By Mark Bailey on Jan. 29, 2008

By Daniel Neman
Media General News Service


“Untraceable” comes out strongly against the evils of the genre known as torture porn. In the course of trying to persuade us not to watch torture porn, it shows us lots and lots of torture porn.

Rampant hypocrisy in the name of crass commercialism is nothing new, of course, and in the right circumstances it can even be kind of quaint. But that can only be if it is competently made.

“Untraceable” is not.

It has the feel of one of those films that shows up on the lesser movie channels on TV, films that obviously never made it to the theaters but were still good enough to attract a recognizable star who probably should be attached to better projects.

The star in this case is Diane Lane. What, Ashley Judd wasn’t available?

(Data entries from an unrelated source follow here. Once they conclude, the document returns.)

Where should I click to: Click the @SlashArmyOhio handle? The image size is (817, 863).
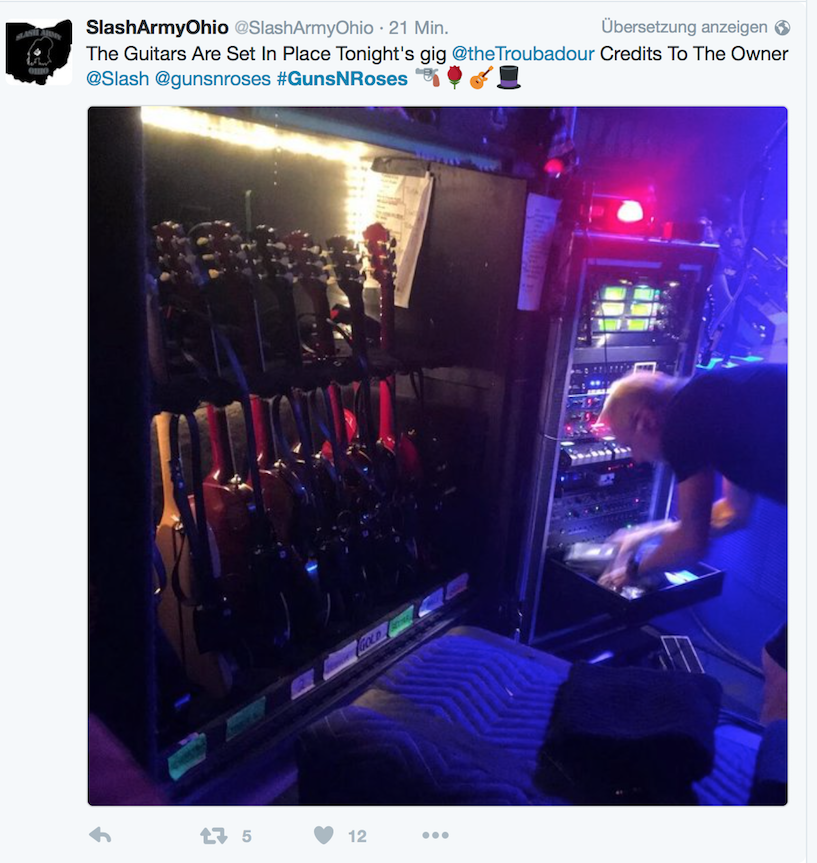click(304, 28)
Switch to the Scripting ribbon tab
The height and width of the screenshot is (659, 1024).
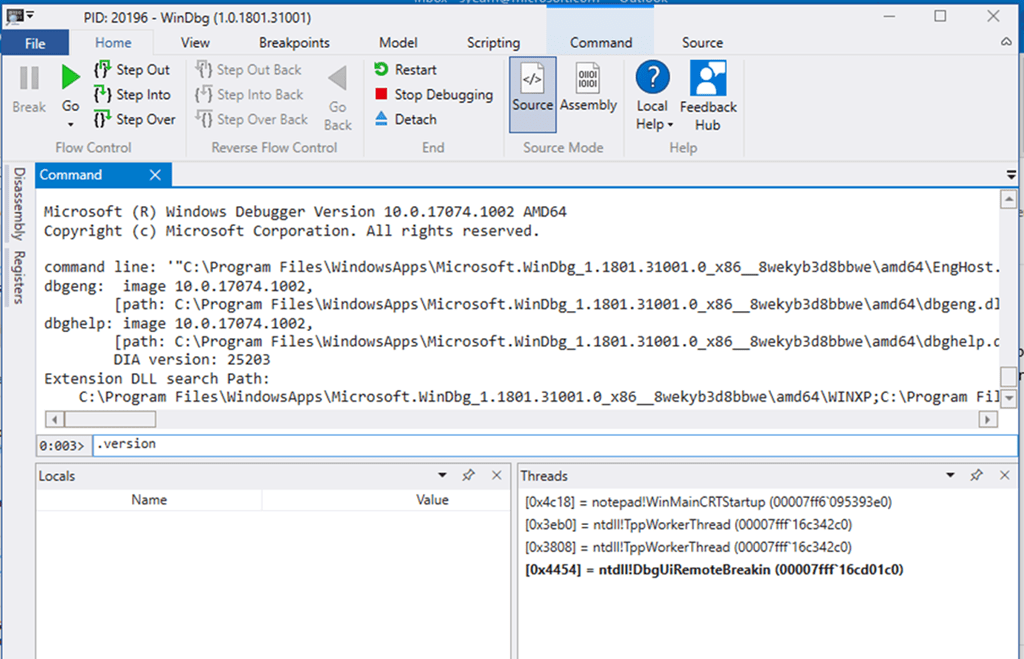[x=493, y=42]
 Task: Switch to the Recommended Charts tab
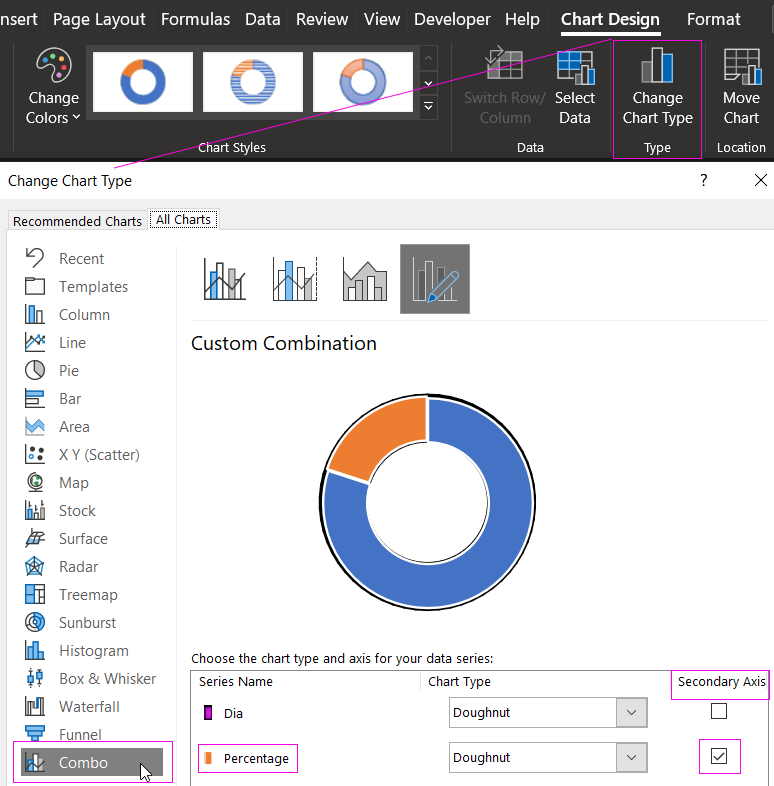tap(77, 221)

Lane stars as Jennifer, an FBI agent specializing in Internet fraud. She is capable of cracking a major case in 30 seconds flat, including the time it takes to decide that a guy has to be guilty because he owns a few legally registered guns.

Jennifer heads up the investigation into a new Web site that shows a kitten being tortured to death. Authorities are surprised, but we sure aren’t, when the site next shows a person being tortured to death.

What is supposed to be the story’s hook is that the more people who watch the live-streaming torture, the faster the guy will die. This is the film’s moral, that people who watch real tragedy for vicarious thrills are actually contributing to the problem.

But it’s hard to shake the suspicion that the three screenwriters expended considerable energy trying to think up really cool new forms of torture, like the makers of “Saw” did. But the tortures in “Saw” were much more clever.

“Untraceable” is so predictable that the only fun to be had is after it is over and members of the audience stand around in little clumps to make fun of it.

One person may note how odd it is that an FBI agent can search her own car, gun drawn, and somehow miss the person hiding in the back seat. Someone else might remark that the killer’s victims are all closely intertwined — except for the major characters, who aren’t.

Still another might laugh at how ridiculously obvious it is that one particular character is going to be next (hint: he calls Jennifer to say he knows who the killer is, but he won’t reveal the information until he sees her in person).

Director Gregory Hoblit once made the great mystery “Primal Fear” and directed some fine television series, but here he clearly isn’t trying.

He does nothing to make the story more compelling, he draws an unusually bloodless performance out of Lane, and the thing was shot with a camera that looks to have come free in a box of cereal.

Perhaps he hopes that once the movie hits the theaters, he’ll be the one who is untraceable.